Exposing Token Log Probabilities / Conditional Probability

Question

Exposing Token Log Probabilities / Conditional Probability

Closed this issue 2 months ago · 6 comments

Describe the feature

I need to assess arbitrary input and score it based on its output probability in context (AKA the normalized sum of each token's conditional probability). I'm not sure how hard this would be, but it would be nice if I could get just the token probabilities because right now the only interfaces with the model are to tokenize or get a completion. Thanks for your time and all your effort on this project!

Answer 1 · 2024-09-12T15:55:28.000Z

I think this would be a measure similar to perplexity.

Answer 2 · 2024-09-12T15:57:24.000Z

Hi! This sounds too specific for the purpose of this project.

The llama.cpp can return the following:
n_probs: If greater than 0, the response also contains the probabilities of top N tokens for each generated token given the sampling settings. Note that for temperature < 0 the tokens are sampled greedily but token probabilities are still being calculated via a simple softmax of the logits without considering any other sampler settings. Default: 0
is that what you'd like to have?

If yes you can select the nProbs from the LLMCharacter and then implement a function to get the predictions.
You can have a look at these functions and adapt them to get the returned probabilities:

Chat the function that calls the completion and handles the result https://github.com/undreamai/LLMUnity/blob/main/Runtime/LLMCharacter.cs#L491-L533
ChatContent: result handling without streaming https://github.com/undreamai/LLMUnity/blob/main/Runtime/LLMCharacter.cs#L419-L423
MultiChatContent: result handling with streaming https://github.com/undreamai/LLMUnity/blob/main/Runtime/LLMCharacter.cs#L425-L434

Answer 3 · 2024-09-12T16:16:34.000Z

Of course I totally understand if you don't think it fits this project, but I don't think that's quite what I mean.
Basically for the calculation of perplexity I need the probability of one token given all previous tokens. But the catch is that the token is generated by the user.

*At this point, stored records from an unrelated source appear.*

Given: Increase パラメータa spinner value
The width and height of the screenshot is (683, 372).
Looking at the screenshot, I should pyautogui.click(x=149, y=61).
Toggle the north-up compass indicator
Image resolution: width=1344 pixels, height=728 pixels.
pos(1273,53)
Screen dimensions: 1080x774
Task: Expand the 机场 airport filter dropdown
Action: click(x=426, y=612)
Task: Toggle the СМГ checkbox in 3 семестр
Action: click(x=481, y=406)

So something along the lines of, given the context: "He went to the", then the probability of "store" would be higher than the probability of "pumpkin".

As I said, I know this is a bit out of the scope of this project. n-probs is close, but if the user's input isn't one of the top N tokens it will always return 0, and to get n-probs for a user generated sentence I would need to generate one token at a time with a whole bunch of API calls. I suppose I could try generating something like the top 100 tokens but then it will take forever. I guess this is just a hard problem. Thanks for any advice you can provide.

Answer 4 · 2024-09-12T16:32:07.000Z

Could you ask at the llama.cpp GitHub?
This isn't something llama.cpp exposes to my understanding - it doesn't mean I'm correct 🙂 .

Answer 5 · 2024-09-12T16:48:10.000Z

Yeah definitely, sorry to bother you with this.

Also upon further thought n-probs might actually work for my use case so thank you so much for guiding me down the right path.

Answer 6 · 2024-09-12T17:38:53.000Z

Not at all, thanks for the request!
I just have limited capacity (PRs are more than welcome 🤗)
I'll close the issue but feel free to reopen it if you get stuck 🙂